At GitLab we handle a lot of JSON data. To best ensure we remain performant
when handling large JSON encodes or decodes, we use our own JSON class
instead of the default methods.

## `Gitlab::Json`

This class should be used in place of any calls to the default `JSON` class,
`.to_json` calls, and the like. It implements the majority of the public
methods provided by `JSON`, such as `.parse`, `.generate`, `.dump`, etc, and
should be entirely identical in its response.

The difference being that by sending all JSON handling through `Gitlab::Json`
we can change the gem being used in the background.
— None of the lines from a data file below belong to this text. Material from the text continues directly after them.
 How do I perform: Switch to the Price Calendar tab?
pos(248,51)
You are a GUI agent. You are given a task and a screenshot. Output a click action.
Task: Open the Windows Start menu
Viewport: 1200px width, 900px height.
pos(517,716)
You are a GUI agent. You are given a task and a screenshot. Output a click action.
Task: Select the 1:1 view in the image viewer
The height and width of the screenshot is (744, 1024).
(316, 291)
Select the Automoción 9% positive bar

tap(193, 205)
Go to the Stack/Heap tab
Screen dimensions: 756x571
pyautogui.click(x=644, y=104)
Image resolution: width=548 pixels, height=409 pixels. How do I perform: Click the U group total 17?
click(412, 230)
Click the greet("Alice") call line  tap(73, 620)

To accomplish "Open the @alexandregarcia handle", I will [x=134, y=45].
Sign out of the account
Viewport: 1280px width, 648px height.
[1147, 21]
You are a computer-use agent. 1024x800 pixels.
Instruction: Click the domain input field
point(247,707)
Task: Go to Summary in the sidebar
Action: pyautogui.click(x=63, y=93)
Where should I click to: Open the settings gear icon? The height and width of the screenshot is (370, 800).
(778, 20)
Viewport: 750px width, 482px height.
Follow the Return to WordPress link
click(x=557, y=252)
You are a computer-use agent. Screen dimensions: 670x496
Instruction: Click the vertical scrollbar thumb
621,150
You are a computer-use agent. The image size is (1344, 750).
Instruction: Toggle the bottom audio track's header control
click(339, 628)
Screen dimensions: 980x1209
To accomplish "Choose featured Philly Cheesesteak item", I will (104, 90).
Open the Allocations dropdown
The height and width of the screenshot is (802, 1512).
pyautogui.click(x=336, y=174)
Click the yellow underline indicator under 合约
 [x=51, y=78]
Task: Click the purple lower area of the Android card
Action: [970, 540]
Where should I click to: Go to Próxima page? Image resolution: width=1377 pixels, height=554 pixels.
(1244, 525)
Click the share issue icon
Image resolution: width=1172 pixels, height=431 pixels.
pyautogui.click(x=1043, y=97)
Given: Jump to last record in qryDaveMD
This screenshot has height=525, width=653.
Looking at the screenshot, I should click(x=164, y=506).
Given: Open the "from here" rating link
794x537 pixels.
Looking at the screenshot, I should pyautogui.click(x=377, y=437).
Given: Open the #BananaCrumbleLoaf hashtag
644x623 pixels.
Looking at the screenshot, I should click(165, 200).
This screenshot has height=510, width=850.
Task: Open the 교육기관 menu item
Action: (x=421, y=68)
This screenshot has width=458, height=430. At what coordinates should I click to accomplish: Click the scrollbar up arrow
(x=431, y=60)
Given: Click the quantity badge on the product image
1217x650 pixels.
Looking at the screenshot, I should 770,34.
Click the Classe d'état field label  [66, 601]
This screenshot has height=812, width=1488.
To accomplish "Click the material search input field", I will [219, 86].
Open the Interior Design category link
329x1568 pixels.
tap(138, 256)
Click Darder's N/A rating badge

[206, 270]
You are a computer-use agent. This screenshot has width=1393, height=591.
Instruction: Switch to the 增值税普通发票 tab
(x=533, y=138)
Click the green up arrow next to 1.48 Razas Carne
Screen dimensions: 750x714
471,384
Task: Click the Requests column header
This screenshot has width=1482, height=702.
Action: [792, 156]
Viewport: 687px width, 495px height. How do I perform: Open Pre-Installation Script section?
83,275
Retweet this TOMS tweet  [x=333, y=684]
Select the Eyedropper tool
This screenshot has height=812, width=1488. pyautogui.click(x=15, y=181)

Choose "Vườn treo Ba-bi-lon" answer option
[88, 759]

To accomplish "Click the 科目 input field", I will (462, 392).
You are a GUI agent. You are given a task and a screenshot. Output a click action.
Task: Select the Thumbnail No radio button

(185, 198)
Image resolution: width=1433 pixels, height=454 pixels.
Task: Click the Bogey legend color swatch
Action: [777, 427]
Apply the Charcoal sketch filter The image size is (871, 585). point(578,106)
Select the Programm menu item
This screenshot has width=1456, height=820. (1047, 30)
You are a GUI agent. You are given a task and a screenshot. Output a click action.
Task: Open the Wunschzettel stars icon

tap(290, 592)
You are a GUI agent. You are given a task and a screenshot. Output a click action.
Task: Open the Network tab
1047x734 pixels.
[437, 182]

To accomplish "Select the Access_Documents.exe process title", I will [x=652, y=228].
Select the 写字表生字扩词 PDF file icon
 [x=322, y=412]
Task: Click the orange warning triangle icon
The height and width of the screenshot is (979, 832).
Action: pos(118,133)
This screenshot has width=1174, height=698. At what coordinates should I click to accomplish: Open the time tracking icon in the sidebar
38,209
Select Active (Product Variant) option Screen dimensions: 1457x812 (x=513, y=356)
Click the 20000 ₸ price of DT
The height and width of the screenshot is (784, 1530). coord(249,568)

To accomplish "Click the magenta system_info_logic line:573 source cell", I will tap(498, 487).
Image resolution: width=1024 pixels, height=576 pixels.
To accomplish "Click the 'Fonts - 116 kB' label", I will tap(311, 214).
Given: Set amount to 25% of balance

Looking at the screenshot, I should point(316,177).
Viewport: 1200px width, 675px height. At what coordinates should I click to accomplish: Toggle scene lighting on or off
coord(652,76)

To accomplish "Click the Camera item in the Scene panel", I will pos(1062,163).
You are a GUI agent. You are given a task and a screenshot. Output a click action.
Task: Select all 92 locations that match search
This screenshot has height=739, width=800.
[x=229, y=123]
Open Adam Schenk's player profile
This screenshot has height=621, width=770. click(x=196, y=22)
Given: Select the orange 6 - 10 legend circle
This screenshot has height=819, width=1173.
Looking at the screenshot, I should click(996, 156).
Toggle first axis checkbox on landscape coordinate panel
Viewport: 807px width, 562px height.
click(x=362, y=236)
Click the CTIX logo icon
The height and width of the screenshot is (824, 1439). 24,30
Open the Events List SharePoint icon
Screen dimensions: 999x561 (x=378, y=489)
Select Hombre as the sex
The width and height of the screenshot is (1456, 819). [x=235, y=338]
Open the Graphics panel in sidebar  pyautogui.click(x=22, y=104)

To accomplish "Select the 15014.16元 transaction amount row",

We use `oj`
instead of the `json` gem, which uses C extensions and is therefore notably
faster.

This class came into existence because, due to the age of the GitLab application,
it was proving impossible to just replace the `json` gem with `oj` by default because:

- The number of tests with exact expectations of the responses.
- The subtle variances between different JSON processors, particularly
  around formatting.

The `Gitlab::Json` class takes this into account and can
vary the adapter based on the use case, and account for outdated formatting
expectations.

## `Gitlab::Json::PrecompiledJson`

This class is used by our hooks into the Grape framework to ensure that
already-generated JSON is not then run through JSON generation
a second time when returning the response.

## `Gitlab::Json::LimitedEncoder`

This class can be used to generate JSON but fail with an error if the
resulting JSON would be too large. The default limit for the `.encode`
method is 25 MB, but this can be customized when using the method.